# Fishing Boat Reference in RNR Service File



## ceylon-medals (Jan 1, 2012)

Colleagues:

I am currently researching the service career of *David ROBINSON*, a County Antrim based fisherman, (born in Larne, 9 Sep 1891), who joined the Royal Naval Reserve around 1910. 

I have obtained a copy of his RNR service card from the UK National Archives, an extract of which I have posted below.

The extract shows the section of Robinson's RNR service card detailing his non-naval service (ie., as a fisherman) in the years leading-up-to-and-immediately-after the Great War.

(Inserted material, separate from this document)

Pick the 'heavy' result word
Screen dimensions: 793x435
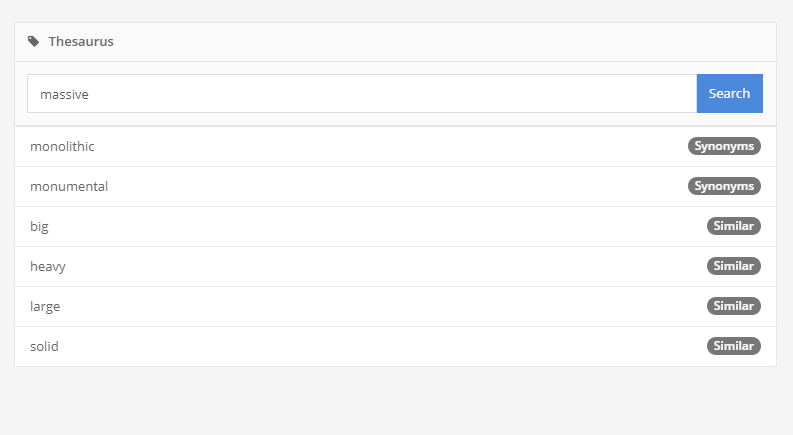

It is a bit difficult to read, but to my eyes it indicates (see the red asterisks) that he worked in the fishing vessel _Seal_ (with the registration number B 583) prior to the war, and the vessel _Rose_ (with the registration number of B 314 ... or perhaps B 3/4??) immediately after the war.

I would appreciate the views of any who might wish to comment on my observations, specifically: do I have it right? ; and can any additional intelligence be gleaned from the above information regarding the fishing vessels in which Robinson served, such as type of vessel (sail, steam, motor, size, registration, type of fish it was designed to catch, a photo, etc.)?

As always, grateful for any thoughts or information.

Cheers,

Glen,
In Our Dominion of the North


----------